Neyse konuya dönelim…

U2 üyelerinin hayatta en çok istedikleri şeylerden biri, Boğaz Köprüsü’nü yürüyerek geçmekmiş.

Bunu duyan muhterem büyüklerimiz sağ olsunlar onlara bu geçişi Bağış’lamış…

‘Köprüden geçtiiii Bonoooo’ şarkısı dilimde, bön bön baktım ekrana.

Neden derseniz; U2’nun okunuşu yutu, Türkçe karşılığı ‘sen de’

Bu durumda onlar geçtiyse ‘biz de’ geçeriz öyle değil mi, diye sordum Sevgili Beyime…

‘Karıcığım istersen sen de bir şarkı söyle, değil Boğaz köprüsü, İstanbul’un tümü trafiğe kapanır, elini kolunu sallaya sallaya gezersin’ cevabını verdi bana…

Neyse ki teflon tava gibi bir özgüvene sahip olduğum için, hiç üzerime alınmadım bu sözleri ve düşünmeye devam ettim…

Köprüyü geçmeden önce Başbakanımızla ‘baş başa’ da görüşmüşler ve dahi kahkahalarla sohbet etmişler.

Bono ‘yahu sen neden hapse girdin’ deyince karşılıklı basmışlar kahkahayı…

Üstelik bunu da referandum için düzenlediği mitingde anlattı Başbakan.

‘Bakın bakın ben rock yıldızlarıyla nasıl kankayım, onlar bile evet diyor, sıra siz de, hadi bakalım yutuuuuu…’ mu demek istedi halka bilemem…

Ya da hani ‘elemtere fiş, hayır’lara şiş’ diyen bazı Bakanlarımız gibi ‘evet demezseniz U2’yu da unutun, telefonunuza bile çıkmazlar daha da’ mesajı mıydı verilmek istenen?

Bütün bunları düşününce Sevgili Beyime dönüp ‘haklısın ben dünyaca ünlü bir şarkıcı bile olsam ne Başbakanla görüşebilir, ne de köprüden yürüyerek geçme izni alabilirdim’ dedim.

Çünkü muhtemelen ben olsam ‘yahu bu kadar aydın, köşe yazarı, asker aylardır neden hapiste bekliyor yargılanmadan?’ diye sorardım.

Buna karşılık ‘bir üfürükle yıkılacak evleri yapan katiller, çocuk tacizcileri, Denizde kum biz de Fener’ler, teröristler, hırsızlar, sapıklar nasıl ortalıkta böylesine rahat gezebiliyorlar’ diye eklerdim…

Haliyle değil kahkahayı ancak ‘kalayı’ basarlardı bana…

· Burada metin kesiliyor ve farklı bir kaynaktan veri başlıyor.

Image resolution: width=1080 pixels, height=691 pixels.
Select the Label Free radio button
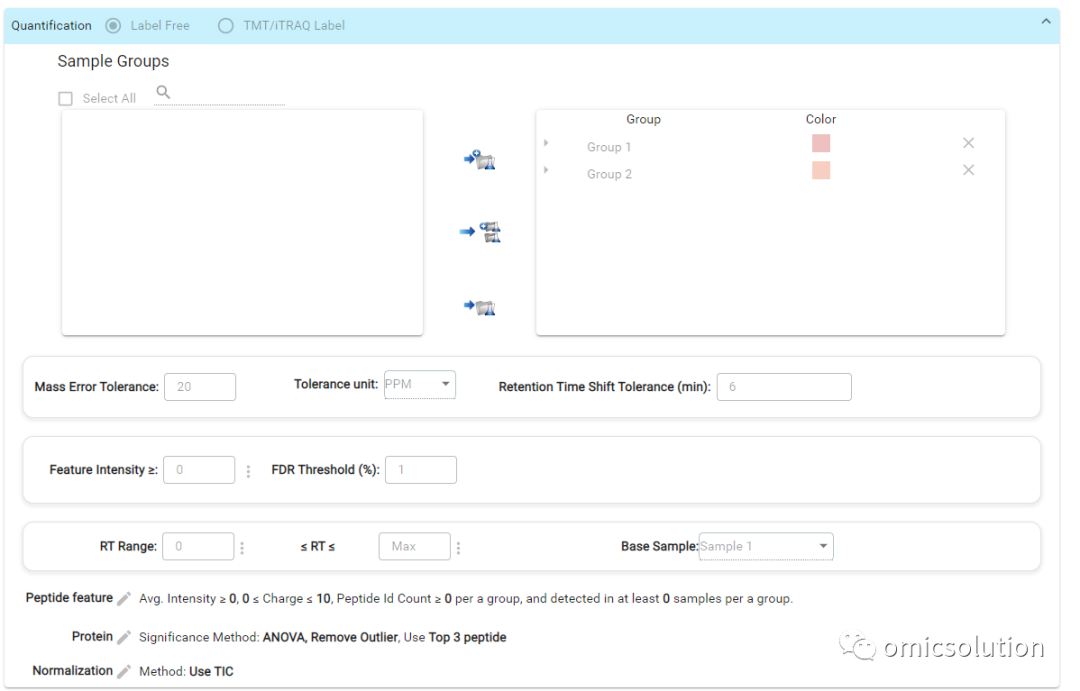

Evet, benim köprüden yürüyerek geçmek için hiç ama hiç şansım yok.

U2 Konstantinapolis’i yürüyerek fethetti, ben ise ancak karadan gemi yürütebilirsem İstanbul Boğazı’nı geçebilirim korkarım…

En iyisi şarkı söylemeye devam edeyim, belki de meşhur olurum bir gün…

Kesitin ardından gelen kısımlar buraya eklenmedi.